Print the records below word for word, but leave out the pictures.
*** GIVEN DATA Section Begins ***
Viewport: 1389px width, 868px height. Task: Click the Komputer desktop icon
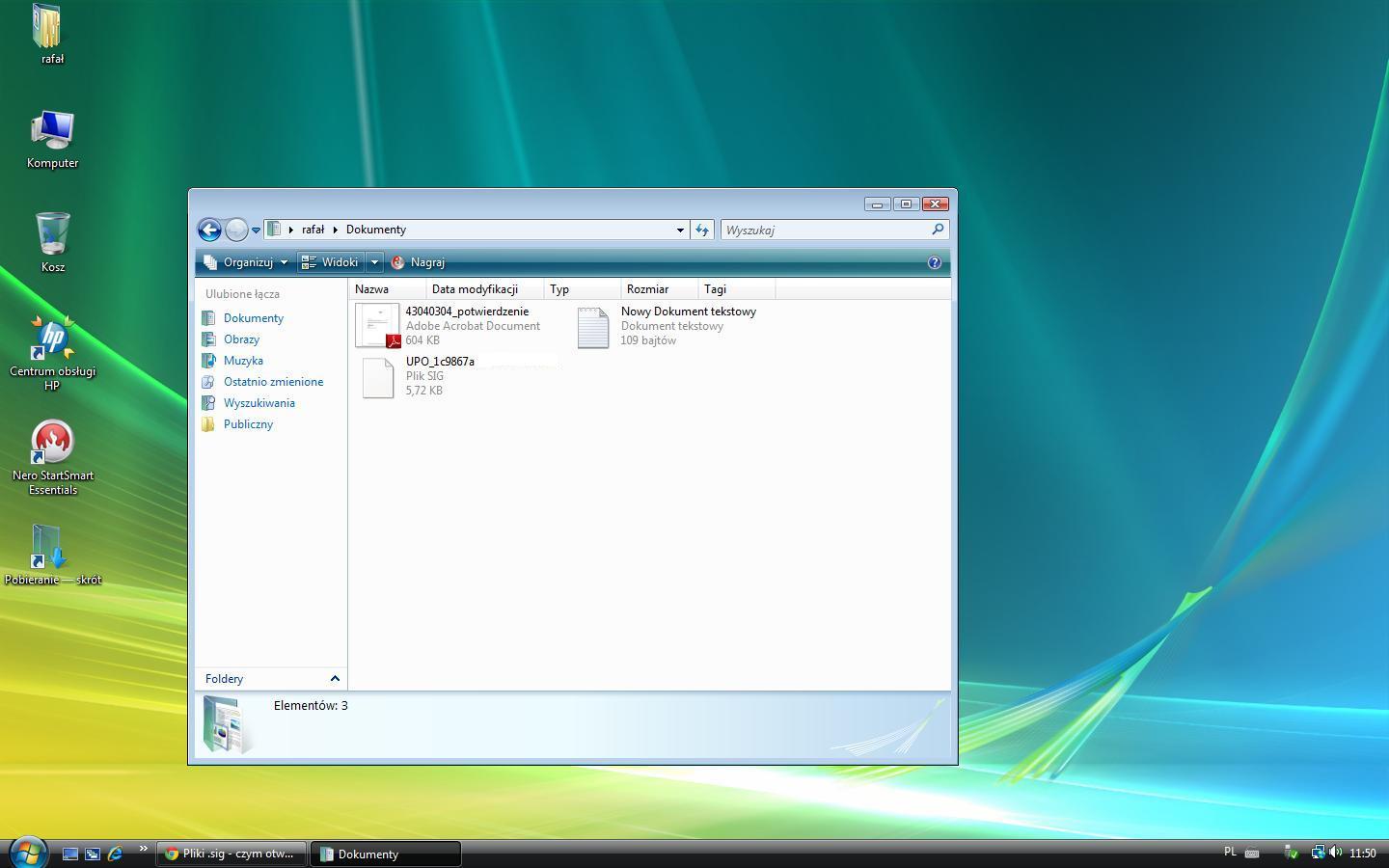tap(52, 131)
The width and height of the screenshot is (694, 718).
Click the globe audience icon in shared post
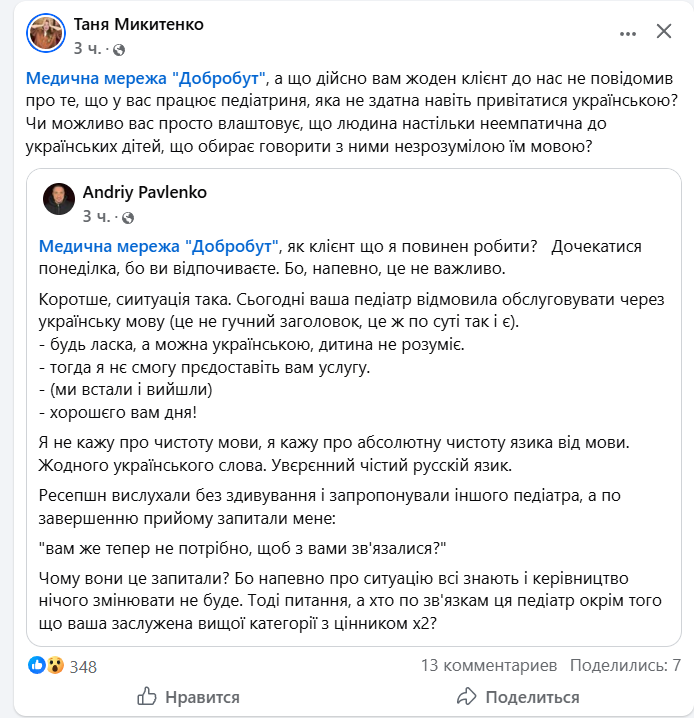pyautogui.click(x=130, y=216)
*** GIVEN DATA Section Ends ***
# RESPONSE TO THE EXERCISE
Viewport: 1389px width, 868px height. Task: Click the Komputer desktop icon
tap(52, 131)
The width and height of the screenshot is (694, 718).
Click the globe audience icon in shared post
pyautogui.click(x=130, y=216)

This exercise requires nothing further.